Escola de Ticiano, (Pieve di Cadore, 1488/1490 – Veneza, 1576)
Madona com o Menino e São João Batista
Óleo sobre tela, 158 x 78 cm
A obra em análise representa a Madona em meio corpo, segurando o Menino Jesus, que apoia ternamente a cabeça na dela. São João Batista emerge de um lado, segurando a mão e o pé do menino. No fundo, aparece um grupo de querubins que destacam o caráter divino da representação.
A composição da obra examinada repete, porém espelhadamente, a da Madona com o Menino e São João Batista presente na Galeria Uffizi, que até a segunda metade do século XIX era lembrada na coleção do Cardeal Leopoldo como obra do mestre veneziano Ticiano Vecellio (1488/1490-1576). Giovanni Battista Cavalcaselle e Joseph Archer Crowe consideram a pintura da Galeria Uffizi um trabalho de oficina. Alguns estudiosos colocam a versão da Galeria Uffizi na década de 1550, com base numa semelhança entre o rosto da Virgem e o da Vênus e Cupido, também conhecida como esposa de Ticiano. Harold Wethey aproxima da pintura da Galeria Uffizi aquela lembrada até meados do século XVIII no Palazzo Barberini em Roma. Uma pintura representando o mesmo tema é conservada e registrada já no século XVII e atribuída a Ticiano em um inventário de 1638 na coleção do Palazzo Giustiniani, mas com a variante de São João Batista não segurando o pé de Jesus, e diferentes também são a posição e o penteado da Virgem. Dessa obra também é derivada uma gravura do desenhista e gravador holandês Cornelis Bloemaert (1603-1692), publicada na Galleria Giustiniana. Outro exemplar dessa pintura está no Museu Fesch em Ajaccio.
A existência de muitas réplicas dessa pintura, entre as quais diversas consideradas por muito tempo autógrafas do mestre, sugere a existência de um protótipo realizado por Ticiano, hoje desaparecido, e do qual é difícil fixar uma indicação cronológica. A atitude de mãe e filho pode lembrar a da Madona com o Menino de Andrea Mantegna na Pinacoteca de Brera em Milão, também cercados por um rico grupo de querubins, o que pode fazer pensar que a obra autêntica de Ticiano possa ser também um trabalho juvenil.

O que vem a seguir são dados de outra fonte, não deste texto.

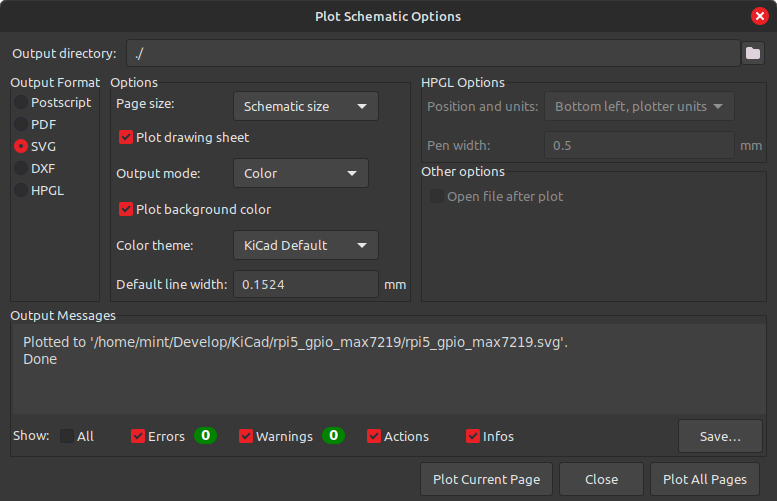777x501 pixels.
Task: Disable the Infos messages checkbox
Action: [473, 436]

Já foi dito de como a pintura em análise retoma a composição das versões supracitadas, mas de modo espelhado; esse elemento nos indica que o artista se baseou numa gravura, provavelmente não a de Bloemaert que retoma uma composição ligeiramente diferente na relação entre São João Batista e o Menino Jesus. Varia também o olhar da Madona, não voltado para um ponto indefinido, mas sim direto para o espectador. A obra se distingue pela representação dos tecidos, particularmente iluminados de modo a dar a ideia do material de que são feitos, retomando os modos de Ticiano no Metropolitan Museum de Nova York de 1510, ou da Madona com o Menino, João Batista e um santo na National Gallery of Scotland de Edimburgo, de 1514.
O grupo de querubins é comparável com aquele que Ticiano insere em Aparição de Cristo à mãe, de 1554 em Medole, igreja da Assunção da Virgem.